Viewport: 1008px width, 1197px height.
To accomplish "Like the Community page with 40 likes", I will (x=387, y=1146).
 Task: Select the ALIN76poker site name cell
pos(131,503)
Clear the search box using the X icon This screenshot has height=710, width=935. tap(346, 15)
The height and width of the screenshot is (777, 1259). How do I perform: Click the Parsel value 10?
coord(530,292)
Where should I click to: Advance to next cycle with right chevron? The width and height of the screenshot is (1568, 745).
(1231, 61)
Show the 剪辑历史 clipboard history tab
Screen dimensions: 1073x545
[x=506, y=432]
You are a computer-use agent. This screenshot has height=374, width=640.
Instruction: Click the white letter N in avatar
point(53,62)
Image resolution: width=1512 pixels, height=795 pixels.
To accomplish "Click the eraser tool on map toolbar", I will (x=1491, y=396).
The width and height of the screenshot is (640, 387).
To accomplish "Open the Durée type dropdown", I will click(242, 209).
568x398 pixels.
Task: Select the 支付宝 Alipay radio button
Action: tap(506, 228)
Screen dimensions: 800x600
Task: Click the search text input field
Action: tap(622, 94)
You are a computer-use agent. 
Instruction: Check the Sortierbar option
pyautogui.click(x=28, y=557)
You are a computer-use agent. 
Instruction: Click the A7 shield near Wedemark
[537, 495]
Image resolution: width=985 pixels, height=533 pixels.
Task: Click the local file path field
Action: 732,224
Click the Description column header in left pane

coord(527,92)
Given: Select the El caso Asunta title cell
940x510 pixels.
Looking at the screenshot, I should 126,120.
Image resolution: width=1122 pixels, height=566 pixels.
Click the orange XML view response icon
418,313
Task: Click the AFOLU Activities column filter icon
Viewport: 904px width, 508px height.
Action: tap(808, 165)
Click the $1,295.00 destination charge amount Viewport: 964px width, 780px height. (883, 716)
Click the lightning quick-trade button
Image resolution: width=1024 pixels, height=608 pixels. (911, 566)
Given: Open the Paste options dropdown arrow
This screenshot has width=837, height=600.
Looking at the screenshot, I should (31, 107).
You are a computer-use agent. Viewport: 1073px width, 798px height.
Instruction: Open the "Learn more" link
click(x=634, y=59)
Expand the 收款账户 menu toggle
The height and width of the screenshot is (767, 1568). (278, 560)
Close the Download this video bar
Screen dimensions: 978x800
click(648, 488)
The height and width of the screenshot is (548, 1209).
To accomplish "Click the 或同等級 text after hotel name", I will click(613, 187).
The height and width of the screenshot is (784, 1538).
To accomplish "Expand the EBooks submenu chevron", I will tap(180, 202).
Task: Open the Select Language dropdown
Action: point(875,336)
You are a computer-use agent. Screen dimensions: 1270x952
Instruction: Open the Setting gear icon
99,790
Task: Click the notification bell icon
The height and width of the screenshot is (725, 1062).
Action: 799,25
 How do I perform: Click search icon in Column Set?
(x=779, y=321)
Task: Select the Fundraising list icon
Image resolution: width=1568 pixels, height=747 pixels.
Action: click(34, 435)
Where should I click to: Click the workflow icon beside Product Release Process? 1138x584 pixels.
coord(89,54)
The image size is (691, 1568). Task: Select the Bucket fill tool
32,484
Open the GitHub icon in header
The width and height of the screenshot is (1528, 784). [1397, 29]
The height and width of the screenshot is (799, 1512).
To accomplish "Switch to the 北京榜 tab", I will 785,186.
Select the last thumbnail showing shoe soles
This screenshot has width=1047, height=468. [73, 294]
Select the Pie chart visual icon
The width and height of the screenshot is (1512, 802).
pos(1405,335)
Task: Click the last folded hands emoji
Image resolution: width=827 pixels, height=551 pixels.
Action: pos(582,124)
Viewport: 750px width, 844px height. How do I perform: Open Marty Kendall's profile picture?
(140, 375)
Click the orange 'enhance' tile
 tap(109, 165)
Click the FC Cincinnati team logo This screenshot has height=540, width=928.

★ ★ ★ ★

Auftrag → Tausche in allen Einträgen oben „Viewport“ gegen „Window“ aus. Gib die Zeilen sonst unverändert wieder.

Ergebnis unten →
Window: 1008px width, 1197px height.
To accomplish "Like the Community page with 40 likes", I will (x=387, y=1146).
 Task: Select the ALIN76poker site name cell
pos(131,503)
Clear the search box using the X icon This screenshot has height=710, width=935. tap(346, 15)
The height and width of the screenshot is (777, 1259). How do I perform: Click the Parsel value 10?
coord(530,292)
Where should I click to: Advance to next cycle with right chevron? The width and height of the screenshot is (1568, 745).
(1231, 61)
Show the 剪辑历史 clipboard history tab
Screen dimensions: 1073x545
[x=506, y=432]
You are a computer-use agent. This screenshot has height=374, width=640.
Instruction: Click the white letter N in avatar
point(53,62)
Image resolution: width=1512 pixels, height=795 pixels.
To accomplish "Click the eraser tool on map toolbar", I will (x=1491, y=396).
The width and height of the screenshot is (640, 387).
To accomplish "Open the Durée type dropdown", I will click(242, 209).
568x398 pixels.
Task: Select the 支付宝 Alipay radio button
Action: tap(506, 228)
Screen dimensions: 800x600
Task: Click the search text input field
Action: tap(622, 94)
You are a computer-use agent. 
Instruction: Check the Sortierbar option
pyautogui.click(x=28, y=557)
You are a computer-use agent. 
Instruction: Click the A7 shield near Wedemark
[537, 495]
Image resolution: width=985 pixels, height=533 pixels.
Task: Click the local file path field
Action: 732,224
Click the Description column header in left pane

coord(527,92)
Given: Select the El caso Asunta title cell
940x510 pixels.
Looking at the screenshot, I should 126,120.
Image resolution: width=1122 pixels, height=566 pixels.
Click the orange XML view response icon
418,313
Task: Click the AFOLU Activities column filter icon
Window: 904px width, 508px height.
Action: tap(808, 165)
Click the $1,295.00 destination charge amount Window: 964px width, 780px height. (883, 716)
Click the lightning quick-trade button
Image resolution: width=1024 pixels, height=608 pixels. (911, 566)
Given: Open the Paste options dropdown arrow
This screenshot has width=837, height=600.
Looking at the screenshot, I should (31, 107).
You are a computer-use agent. Window: 1073px width, 798px height.
Instruction: Open the "Learn more" link
click(x=634, y=59)
Expand the 收款账户 menu toggle
The height and width of the screenshot is (767, 1568). (278, 560)
Close the Download this video bar
Screen dimensions: 978x800
click(648, 488)
The height and width of the screenshot is (548, 1209).
To accomplish "Click the 或同等級 text after hotel name", I will click(613, 187).
The height and width of the screenshot is (784, 1538).
To accomplish "Expand the EBooks submenu chevron", I will tap(180, 202).
Task: Open the Select Language dropdown
Action: point(875,336)
You are a computer-use agent. Screen dimensions: 1270x952
Instruction: Open the Setting gear icon
99,790
Task: Click the notification bell icon
The height and width of the screenshot is (725, 1062).
Action: 799,25
 How do I perform: Click search icon in Column Set?
(x=779, y=321)
Task: Select the Fundraising list icon
Image resolution: width=1568 pixels, height=747 pixels.
Action: click(34, 435)
Where should I click to: Click the workflow icon beside Product Release Process? 1138x584 pixels.
coord(89,54)
The image size is (691, 1568). Task: Select the Bucket fill tool
32,484
Open the GitHub icon in header
The width and height of the screenshot is (1528, 784). [1397, 29]
The height and width of the screenshot is (799, 1512).
To accomplish "Switch to the 北京榜 tab", I will 785,186.
Select the last thumbnail showing shoe soles
This screenshot has width=1047, height=468. [73, 294]
Select the Pie chart visual icon
The width and height of the screenshot is (1512, 802).
pos(1405,335)
Task: Click the last folded hands emoji
Image resolution: width=827 pixels, height=551 pixels.
Action: pos(582,124)
Window: 750px width, 844px height. How do I perform: Open Marty Kendall's profile picture?
(140, 375)
Click the orange 'enhance' tile
 tap(109, 165)
Click the FC Cincinnati team logo This screenshot has height=540, width=928.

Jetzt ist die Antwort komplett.